わたしにとって、何より大きかったのは、ひとが言葉を習得する過程に立ち会えたこと。自分もこんな風に日本語と出会い、たわむれ、身につけていったのか、と母国語に出会い直す体験。1才になる前には数えるほどの単語しか口にしなかったというのに、オリンピック一回分の時間の間に、単語をもりもり吸収し、自在に組み合わせ、いつの間にか、ずいぶん込み入ったことも表現できるようになった。
少し前からおてて絵本を作らせていることを以前の日記にも書いたが、今日は、ふと思い立って、リレー形式でやってみることにした。「あるひ たまちゃんが あるいていると おほしさまが おちていました」と出だしをしゃべって「はい、どうぞ」とたまに渡すと、即座にルールを理解して、続きを作り、「はい、どうぞ」と返してきた。それを繰り返し、こんなお話ができた。マはわたし。タはたま。
マ)あるひ たまちゃんが あるいていると おほしさまが おちていました。
タ)たまちゃんは ほしを しあわせに したいと おもいました。たまちゃんは ほしを つれてかえることにしました。
マ)おほしさまは しあわせにんじんの かたちをしているので もう しあわせかもしれません。
タ)たまちゃんは ほいくえんに ほしを つれていきました。せんせいに みせると きれいねえと いわれました。
マ)きゅうしょくの じかんになって たまちゃんは こっそり スープに おほしさまを うかべました。そして きょうの しあわせにんじんは たまちゃんです といいました。
タ)たまちゃんは そのほしを たべました。
マ)ところが おほしさまが あいたたたと いいました。ほしは いきているので たべられません。
タ)たまちゃんは ほしを たべるのをやめて あそびました。
マ)おほしさまは しあわせでした。そらから おっこちたおかげで たまちゃんの おともだちと あそべたのです。
タ)たまちゃんは ほしを おそらに かえすことにしました。
マ)でも おほしさまは そらをとぶ ほうほうを わすれてしまっていました。
タ)たまちゃんは せなかに はねをつけて おほしさまを だっこして ほしの くにに つれていってあげました。
タイトルは「しあわせなおほしさま」としようか。
しばらくして、たまが「しょうどしまのオリーブがすきだから、いま、オリーブのドラマかいてるの?」と言い出した。どんなお話?と聞くと「かようびよる6じからやるの」と言う。内容よりまず枠を押さえるところが業界通っぽい。

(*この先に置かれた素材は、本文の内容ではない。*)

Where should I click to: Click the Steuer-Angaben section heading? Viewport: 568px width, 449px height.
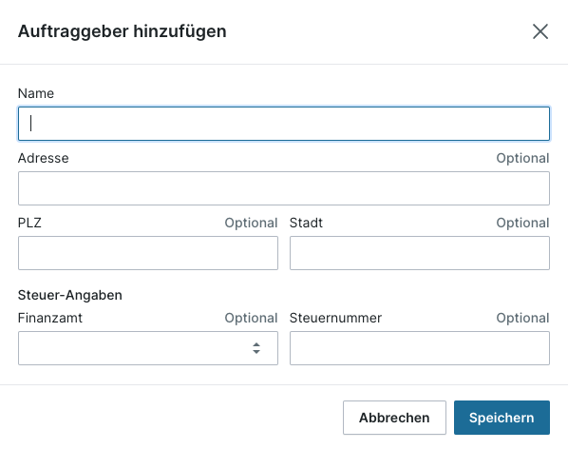[70, 295]
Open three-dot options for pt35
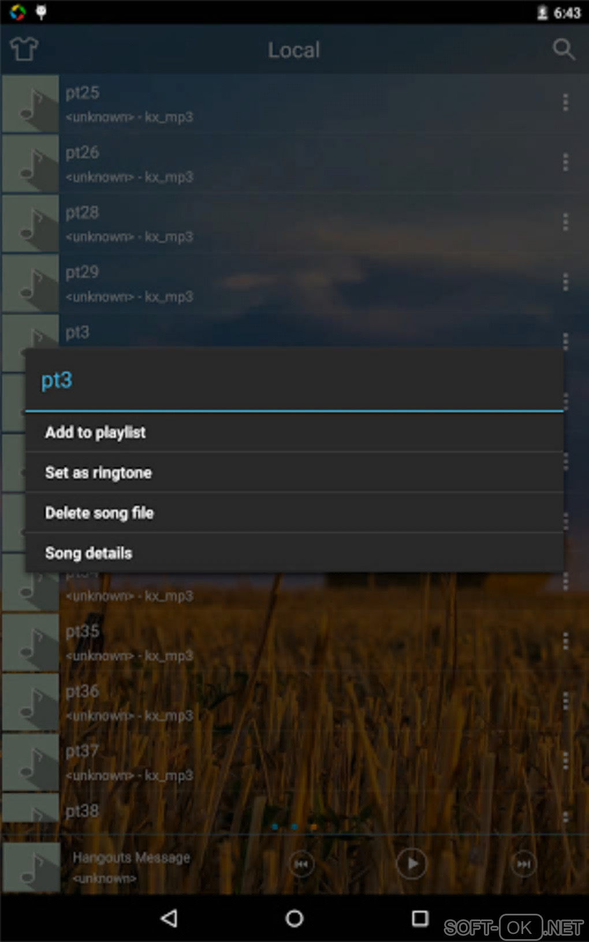This screenshot has height=942, width=589. tap(565, 641)
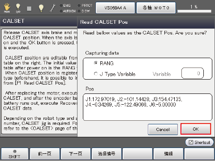
Task: Open the I/O light bulb icon
Action: [x=18, y=8]
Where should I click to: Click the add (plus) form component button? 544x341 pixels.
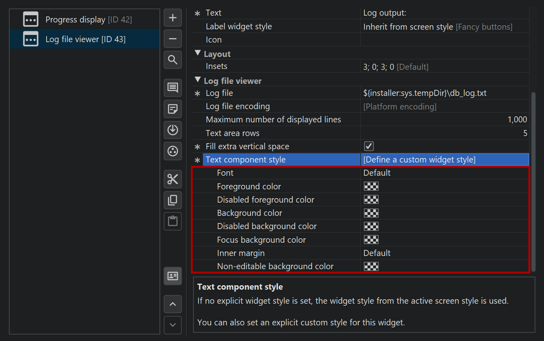point(173,18)
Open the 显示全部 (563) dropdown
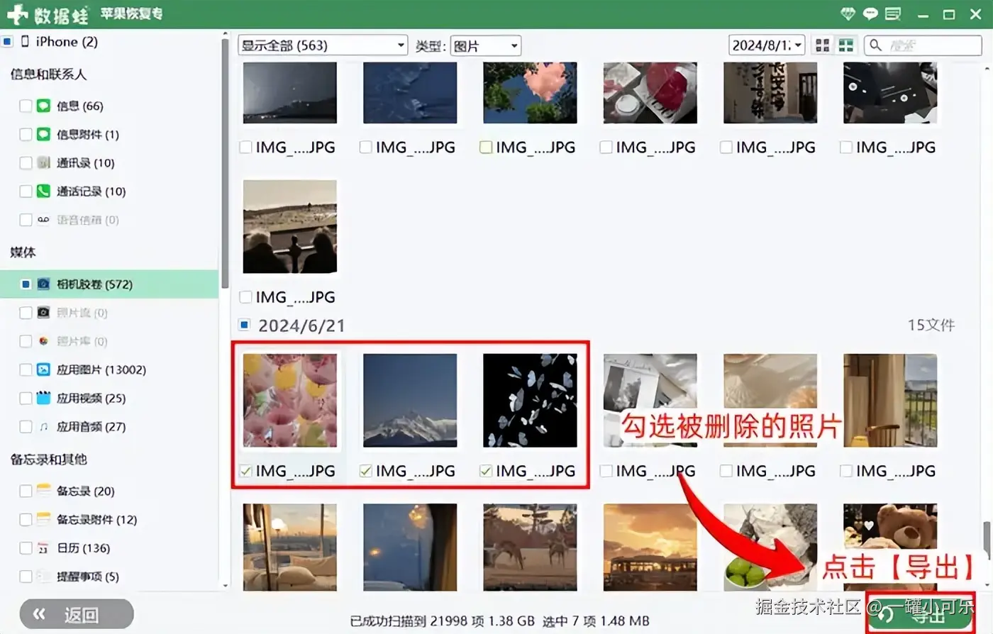993x634 pixels. (323, 45)
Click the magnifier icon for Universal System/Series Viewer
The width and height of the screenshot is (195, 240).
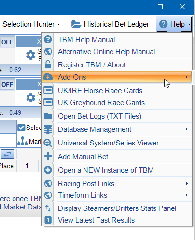(48, 143)
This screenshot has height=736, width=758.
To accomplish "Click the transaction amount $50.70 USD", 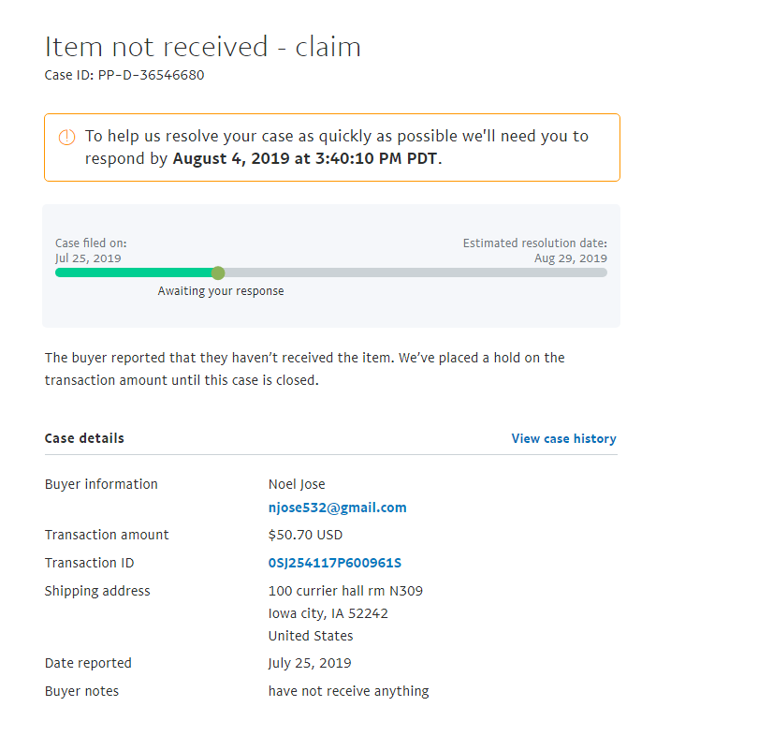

「あさ3じまでやるの」と言う。大作だ。
オリーブが出てくるドラマなの?と聞くと「オリーブちゃん。にんげん。15さい。しょうがくせい」と言う。15才の小学生とは! 本人は狙ったわけではないと思われるが。オリーブちゃんの悩みは?と聞くと「やっぱりオリーブのことでしょ」。そんなオリーブちゃんが「すくすくそだつ」お話らしい。それもやっぱりオリーブだから?
「ママもオリーブのドラマのきゃくほんかく?」と聞くので、いいよ、一緒に書こうと言うと「いまいまさことたまえはきゃくほんをやりますってちゃんといっとかないと、テレビにでないよ」。書く前にクレジットの心配をするプロ根性。
早速、脚本開発に入った。一緒にと言ったものの、たまがしゃべるのをわたしが打ち込む形の共同作業なので、おてて絵本の口述筆記と変わらない。以下、たまがしゃべったままに。
あるところに オリーブちゃんがいました。
オリーブちゃんは いなかのみちを とことこはしっていきました。
なんにちも はしっていきました。
あるひ オリーブちゃんママという オリーブの ママが きました。
オリーブちゃんは そのママの こどもに なることにしました。
はるが きました。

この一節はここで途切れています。